Set problem: Can you transcribe the material from the line with "You are a computer-use agent. 553x983 pixels." to the line with "point(45,508)", both included, with nothing changed?

Entries shown:
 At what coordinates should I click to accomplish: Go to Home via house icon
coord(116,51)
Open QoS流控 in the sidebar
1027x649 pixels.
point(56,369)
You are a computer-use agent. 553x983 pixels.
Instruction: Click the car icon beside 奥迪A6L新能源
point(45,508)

* * *

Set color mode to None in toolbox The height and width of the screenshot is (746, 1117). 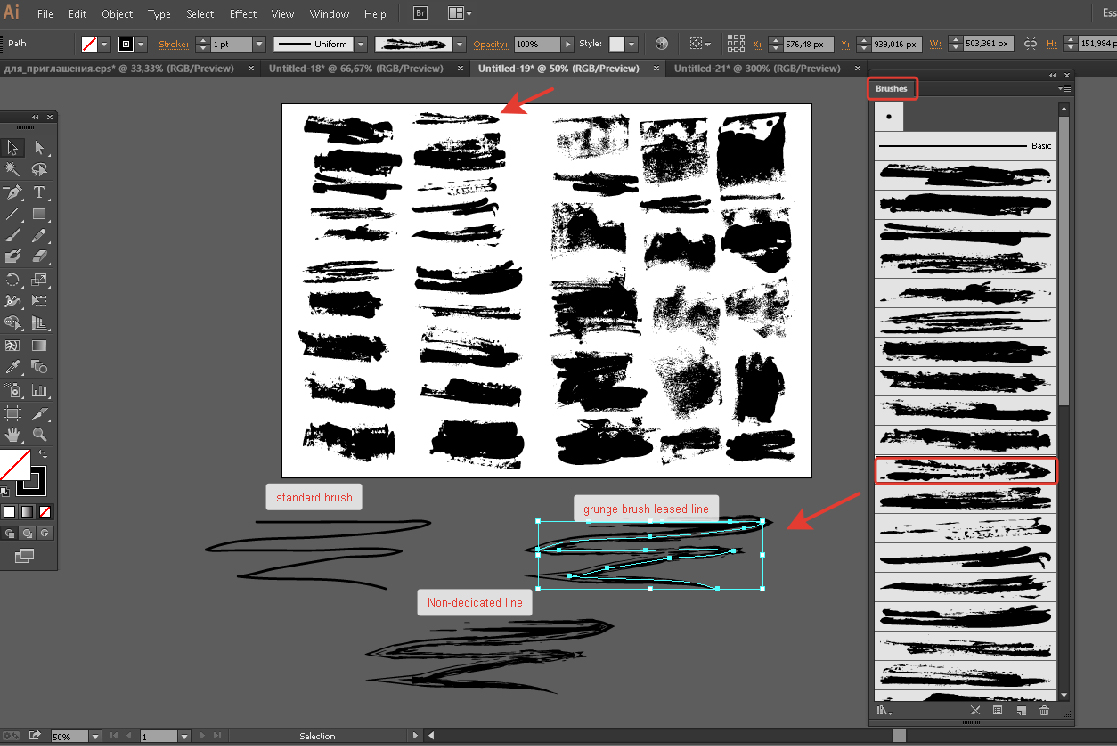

Solution to this task:
You are a computer-use agent. 553x983 pixels.
Instruction: Click the car icon beside 奥迪A6L新能源
point(45,508)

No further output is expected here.